* What you will do
Update the items from the line containing "Where should I" through the end of the items by replacing "toolbar icon" with "toolbar button" and leaving everything else the same. Leave the pictures out of your answer.

* Supplied entries
** start **

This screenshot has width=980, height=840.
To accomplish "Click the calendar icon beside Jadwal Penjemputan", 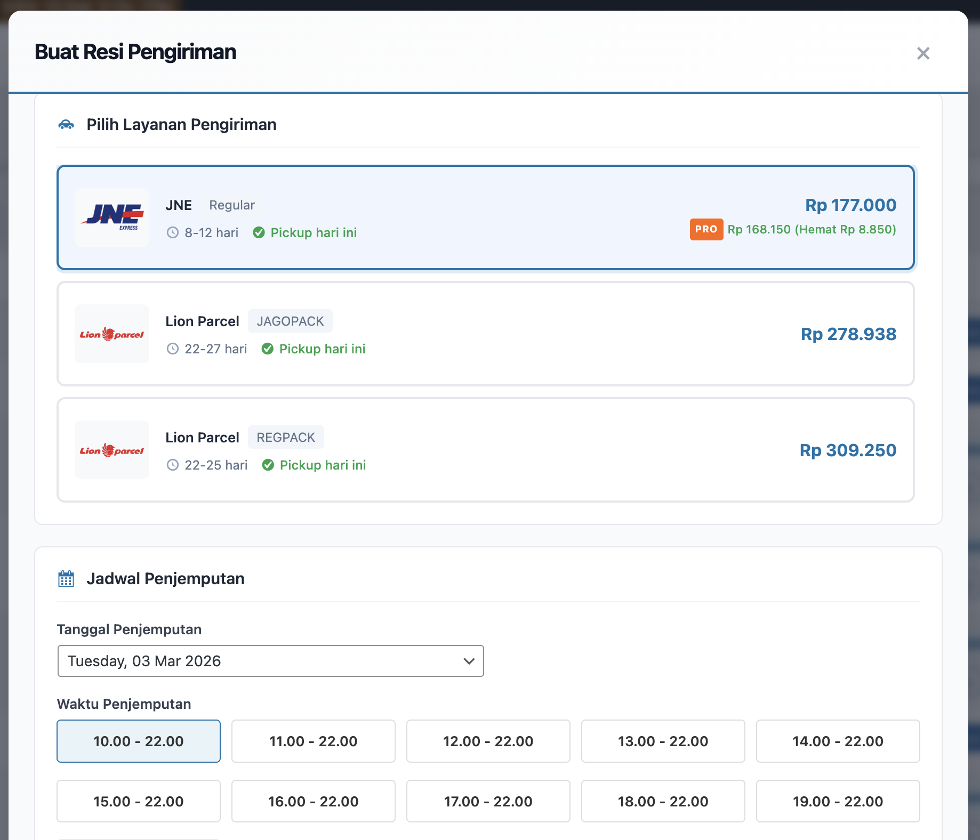I will [x=66, y=579].
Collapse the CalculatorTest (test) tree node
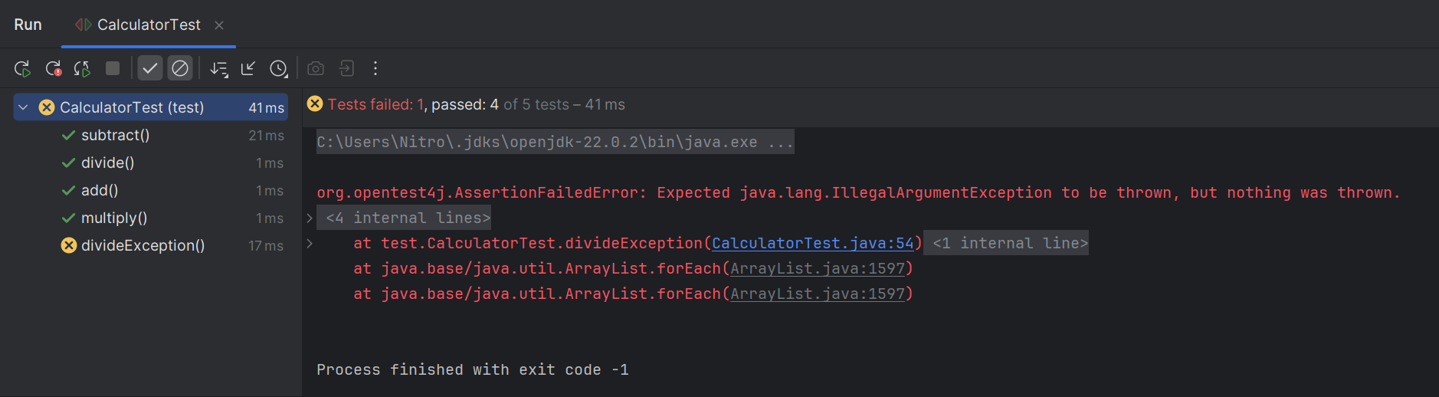This screenshot has height=397, width=1439. pos(24,107)
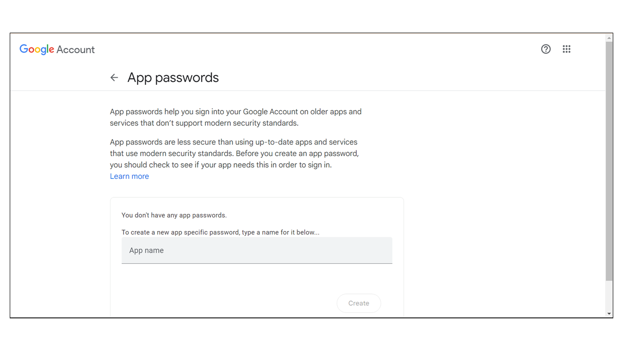Click the colorful Google wordmark logo
The height and width of the screenshot is (351, 623).
[x=37, y=49]
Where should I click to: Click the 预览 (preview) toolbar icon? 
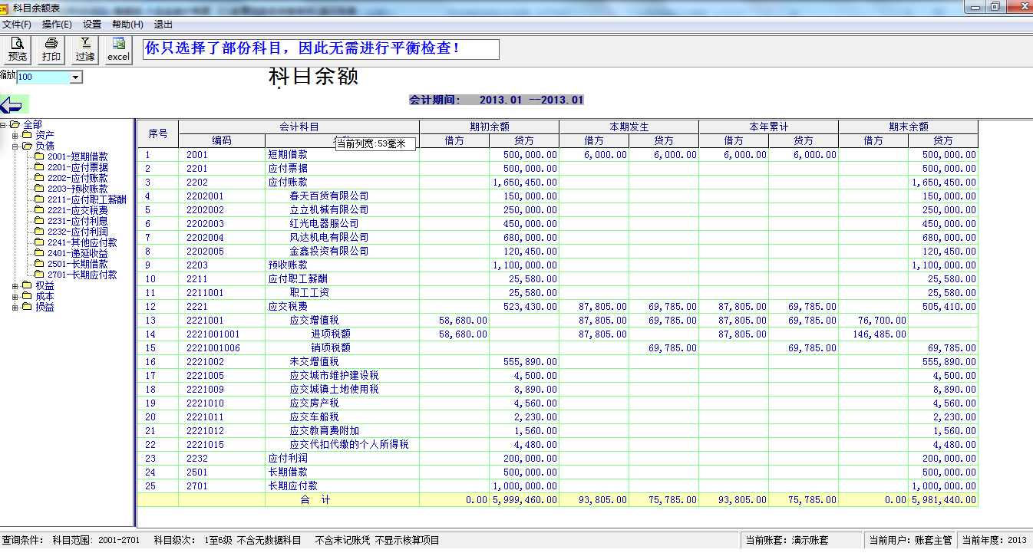(x=17, y=50)
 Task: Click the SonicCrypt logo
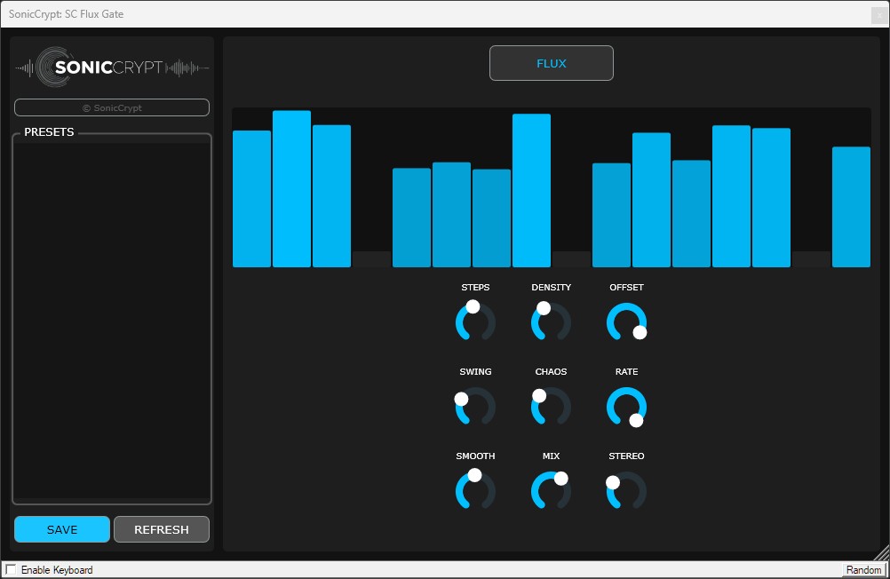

** end **

* Complete answer
Where should I click to: Click the 预览 (preview) toolbar button? 
(x=17, y=50)
 Task: Click the SonicCrypt logo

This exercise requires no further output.